Make Your IT Governance Adaptable – Financial Services Research & Tools

1. Make Your IT Governance Adaptable Deck – A document that walks you through how to design and implement governance that fits the context of your organization and can adapt to change.

Our dynamic, flexible, and embedded approach to governance will help drive organizational success. The three-phase methodology will help you identify your governance needs, select, and refine your governance model, and embed and automate governance decisions.

2. Adaptive and Controlled Governance Model Templates and Workbook – Documents that gather context information about your organization to identify the best approach for governance.

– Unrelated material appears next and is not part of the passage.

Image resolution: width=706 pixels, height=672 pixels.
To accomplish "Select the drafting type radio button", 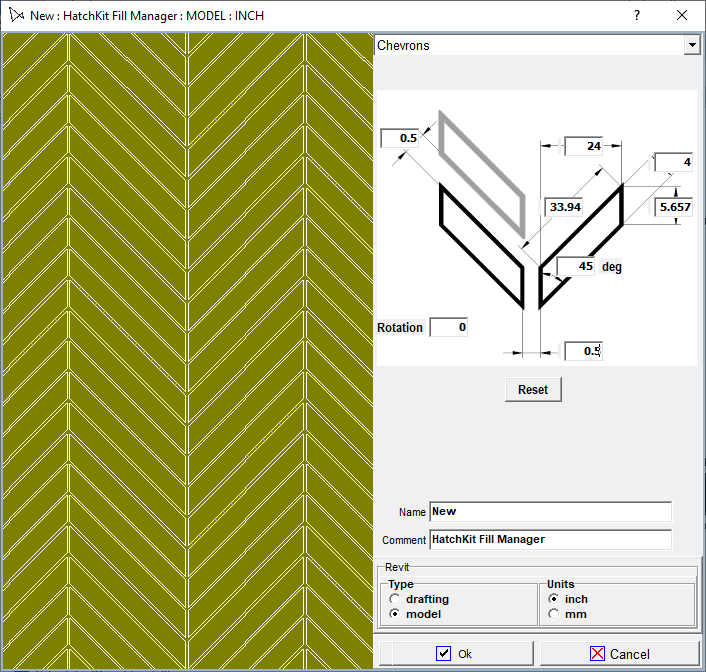I will pyautogui.click(x=395, y=599).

Use these templates and workbook to identify the criteria and design factors for your organization and the design triggers to maintain fit. Upon completion this will be your new governance framework model.

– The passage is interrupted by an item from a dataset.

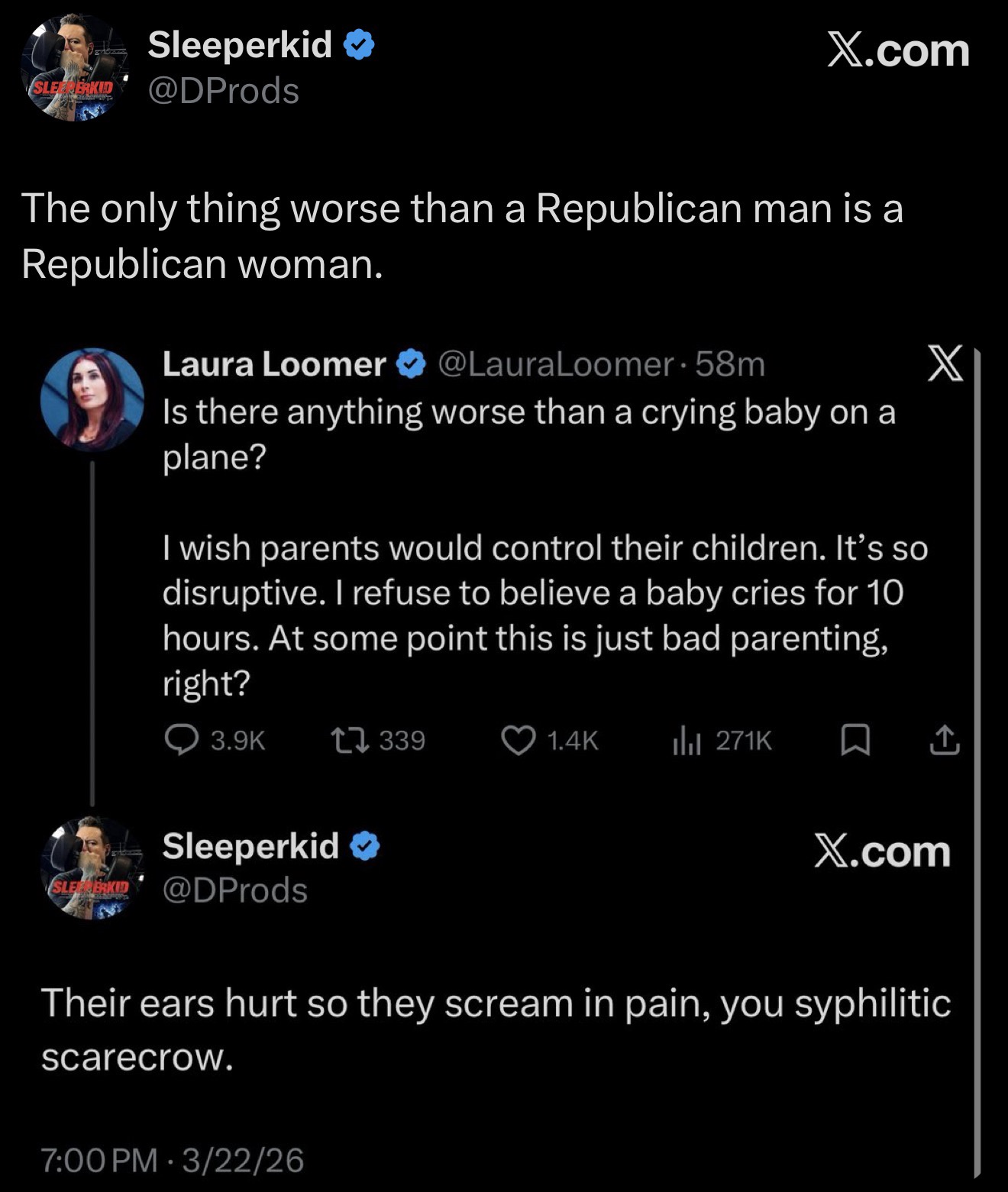The width and height of the screenshot is (1008, 1192).
Task: Click the retweet icon showing 339
Action: [350, 740]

3. Implementation Plan and Workbook – Tools that help you build and finalize your approach to implement your new or revised governance model.

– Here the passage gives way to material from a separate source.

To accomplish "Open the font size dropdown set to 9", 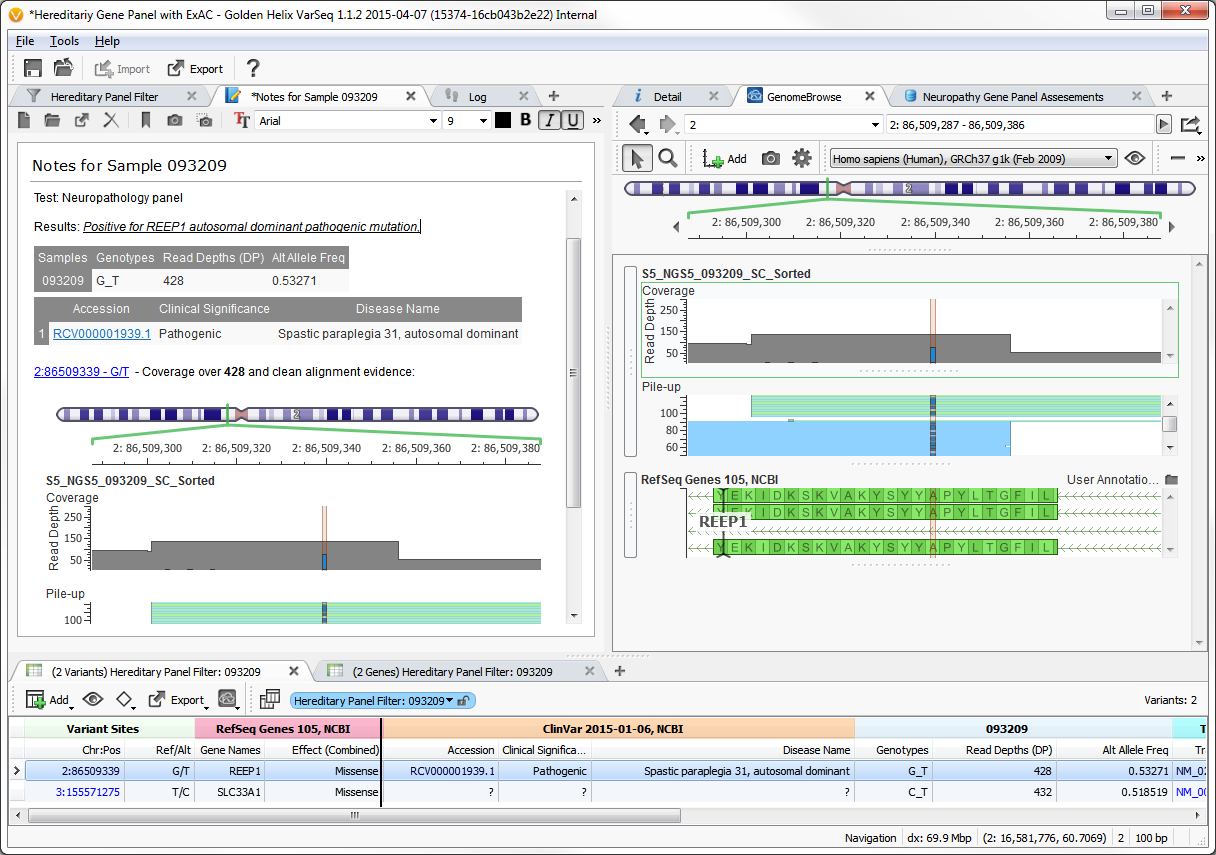I will [x=465, y=120].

Upon completion you will have a finalized implementation plan and a visual roadmap.

4. Governance Committee Charter Templates – Base charters that can be adapted for communication.

Customize these templates to create the committee charters or terms of reference for the committees developed in your governance model.

5. Governance Automation Criteria Checklist and Worksheet – Tools that help you determine which governance decisions can be automated and work through the required logic and rules.

The checklist is a starting point for confirming which activities and decisions should be considered for automation or embedding. Use the worksheet to develop decision logic by defining the steps and information inputs involved in making decisions.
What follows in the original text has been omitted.